When people or companies approach me seeking for publicity (in person or through email pitches), the question I often ask myself is whether the resulting story offers something unique to share with our audience.
While the idea is to share a story worth reading, greater appeal lies in the urgency to restrain most founders from killing their business by the one thing they desire — Public Relations.
The impact of PR in a company is undeniable, seeing as it ideally increases support, as well as visibility, for companies. Nevertheless, the saying, “a good PR story is infinitely more effective than a front page ad” sounds cliche.
So to understand the dynamic implication of growth hacking a business using Public Relations is to also consider it from the angle of the market. For one, Public Relations is consequent upon building a market ready product, as it requires listening, analysing and understanding the attitude and behaviours of the audience whom you wish to consume your content (and product and services).
And given that it’s a competitive market, where brands are forced to win their customers over by exhibiting certain comparative advantages, it is understandable when companies seek media support. However, the same market can be unforgiving of a product or service that fails to live up to expectations. Especially for young growing startups, if one is ill-prepared, publicity can ruin the reputation of a business (or even person) before the market has a chance to even decide if they have a viable product or service.
Another thing to consider, in the grand PR mechanisation, is the motive. To put this into perspective, Heather Brooke, a British-American journalist, once said, “Public Relations is at best promotion or manipulation, and at worst, evasion and outright deception. However, what it is never about is a free flow of information.”
In today’s world, this is nothing but the truth as it ties to the fact that most brands seem rather concerned with the glitz, as opposed to delivering actual substance.
A case in point is the commonly held assumption that Public Relations is intricately linked to startups seeking external funding. The implication of this assumption is that it often ends up inducing bloated valuations which clearly ignores market indices. While they are necessary to an extent, press releases do not catapult one to success.
So in a manner of speaking, the PR engine can actually hold greater implication for companies than meets the eye.

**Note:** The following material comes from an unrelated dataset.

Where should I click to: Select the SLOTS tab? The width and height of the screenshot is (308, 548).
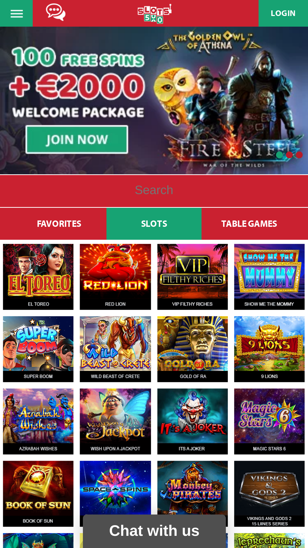[x=154, y=224]
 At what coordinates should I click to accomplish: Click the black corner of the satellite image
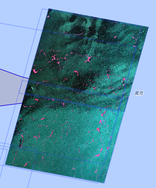50,10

However, it is good that the internet is one of the most powerful tools on the planet. Instead of courting journalists for attention, brands can effectively leverage social media and be assured of visibility through viral content.
The idea is to appeal to the emotions of customers by feeding them value deriving content — say as a guest contributor on a popular media outfit for instance. Since value is given in return for a certain amount of visibility, the PR effect would have been minimised.
For startups, in particular, this seems more befitting a campaign to engender Public Relations and grow at a reasonable speed.